> _REQUIRED WORK_
Give again, unaltered, the line with "Click the faint camera icon on video" and all lines that follow it in the listing below, minus any pictures.

> _DATA RECORDS_
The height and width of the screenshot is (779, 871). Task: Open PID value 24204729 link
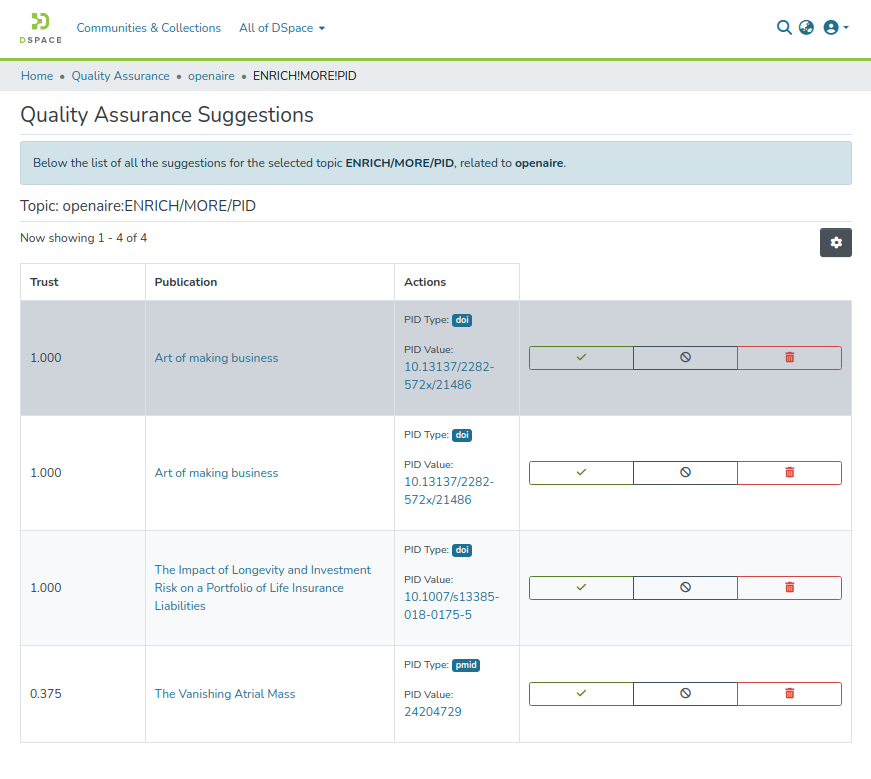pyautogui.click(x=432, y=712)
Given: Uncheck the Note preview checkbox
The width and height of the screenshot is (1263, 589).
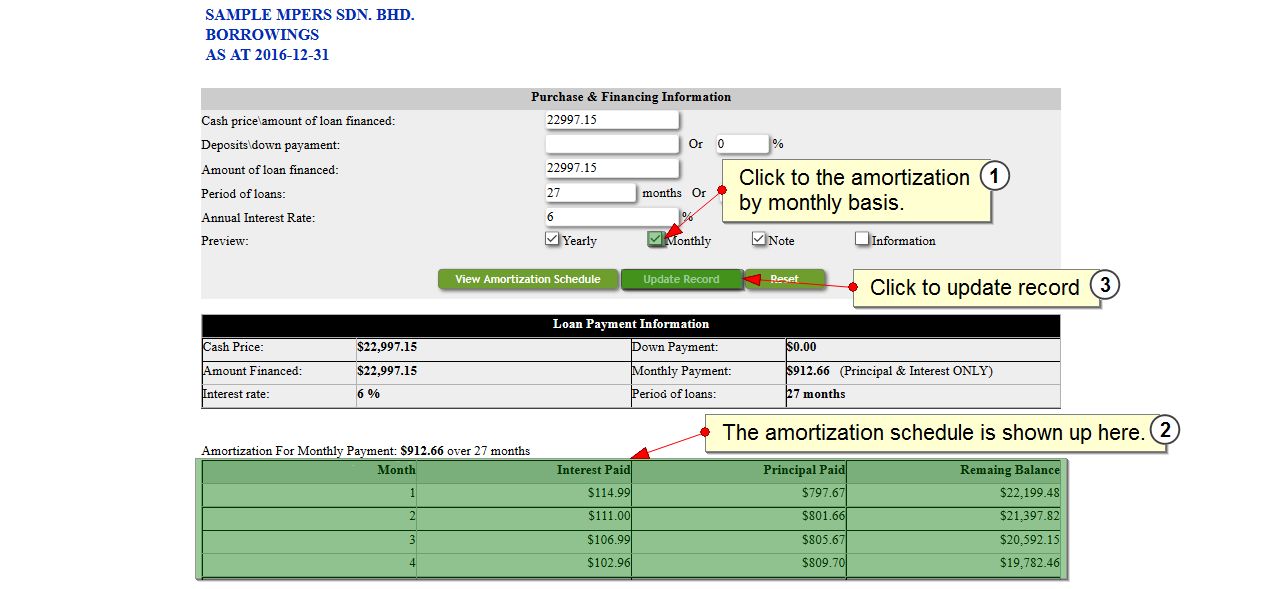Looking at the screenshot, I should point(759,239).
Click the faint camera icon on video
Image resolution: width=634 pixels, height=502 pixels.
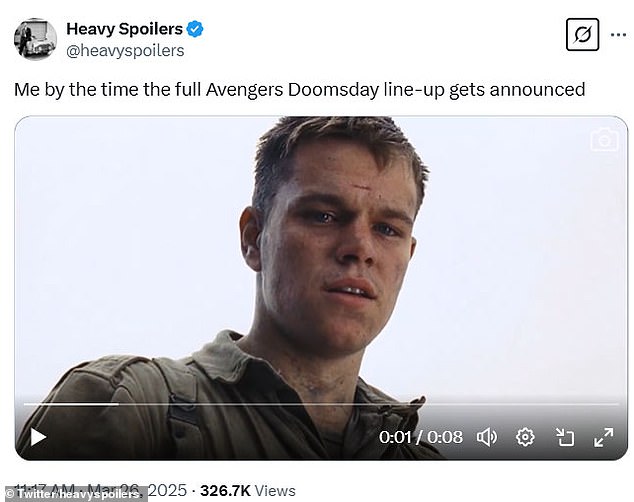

> _SOLUTION TO THIS PROBLEM_
Click the faint camera icon on video
Image resolution: width=634 pixels, height=502 pixels.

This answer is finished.